Ein Foto hab ich von der Misere nicht gemacht, aber mit ein bisschen lebhafter Phantasie kann man sich das prima vorstellen. (schafft ihr schon!) Ein klein wenig enttaeuscht war ich von meinem Reisefuehrer der mir versprochen hatte, das Toiletten dieser Art der Vergangenheit angehoeren. (Wahrscheinlich wollte er mir einfach nur ein paar Ueberraschungen offen lassen.)
Die ganze Altstadtgeschichte lasse ich mal fuer meinen bloggenden Bruder uebrig, der will ja auch noch was ueber Vilnius schreiben. Weiss nicht wann er das schafft, zur Zeit spielt er Praesident Nixon in einer Simulation seiner Uni und will Kissinger verknacken. (bestimmt sehr zeitaufwaendig)
Nachdem wir eine Weile in der sehr schoenen Altstadt rumgewatschelt waren, bekamen wir Lust uns ein wenig aufzuwaermen (war auch schweinekalt) und hatten ausserdem Hunger. Wir entschieden uns spontan fuer ein chinesisches (?) Restaurant, welches mit Discount-Preisen aufwartete. 10 Lita/2,90 Euro fuer ein Mittagessen ist ja nicht zu viel verlangt.

So sah der Eingang aus. (der ist wirklich sehr klein, Absicht oder fuer kleine Menschen konzipiert?)
Wegen der Groesse des Eingangs und weil wir die Tuer in zwei Versuchen nicht aufbekamen, kamen erste Zweifel in uns auf, ob es sich auch wirklich um den Eingang handelte. Gluecklicherweise kamen gerade in diesem Moment zwei Mitarbeiterinnen heraus um zu rauchen, diese Chance nutzten wir, fragten nach und schluepften hinein.
Nun mussten wir eine Weile warten, (die Mitarbeiterinnen waren ja gerade draussen rauchen) in der Zwischenzeit hatten wir Zeit uns ein wenig umzusehen. War schon ein recht komischer Laden. Hier ein verwackeltes Bild:
sehr rotlichtlastig, waren uns unsicher wo wir gelandet waren…
Als die Bedienung nun wieder kamen entschieden wir uns recht schnell fuer, obengeannte Angebote fuer 10 Lita, ich nahm Nummer 8 und mein Bruder Nummer 5.
Nach kurzer Wartezeit stand unsere Mahlzeit auch schon auf dem Tisch, wobei uns auffiel das unser Essen so ziemlich identisch aussah, bis auf das ich Sojasprossen in der Sosse hatte und mein Bruder irgendetwas anders undefinierbares, war glaub ich Praprika.

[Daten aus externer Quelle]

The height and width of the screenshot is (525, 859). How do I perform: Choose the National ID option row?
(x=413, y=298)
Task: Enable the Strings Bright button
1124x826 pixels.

Schmeckte aber alles gut und war fuer den Preis angemessen.
Wir blieben nicht laenger als noetig in diesem Etablissement, wir wollten ja nicht im Kochtopf landen.

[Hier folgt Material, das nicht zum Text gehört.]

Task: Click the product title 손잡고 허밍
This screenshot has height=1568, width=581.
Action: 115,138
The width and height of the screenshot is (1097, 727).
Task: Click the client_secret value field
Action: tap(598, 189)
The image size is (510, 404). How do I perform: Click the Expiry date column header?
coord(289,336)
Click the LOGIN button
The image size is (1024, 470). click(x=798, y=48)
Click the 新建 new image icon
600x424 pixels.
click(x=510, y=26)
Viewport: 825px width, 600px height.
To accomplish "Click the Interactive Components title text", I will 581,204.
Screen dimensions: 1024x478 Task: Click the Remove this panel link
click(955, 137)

[...] November 18, 2007 · No Comments “Die ganze Altstadtgeschichte lasse ich mal fuer meinen bloggenden Bruder uebrig, der will ja auch noch was ueber Vilnius schreiben. Weiss nicht wann er das schafft, zur Zeit spielt er Praesident Nixon in einer Simulation seiner Uni und will Kissinger verknacken. (bestimmt sehr zeitaufwaendig)” schreibt Sammy in seinem Blog. [...]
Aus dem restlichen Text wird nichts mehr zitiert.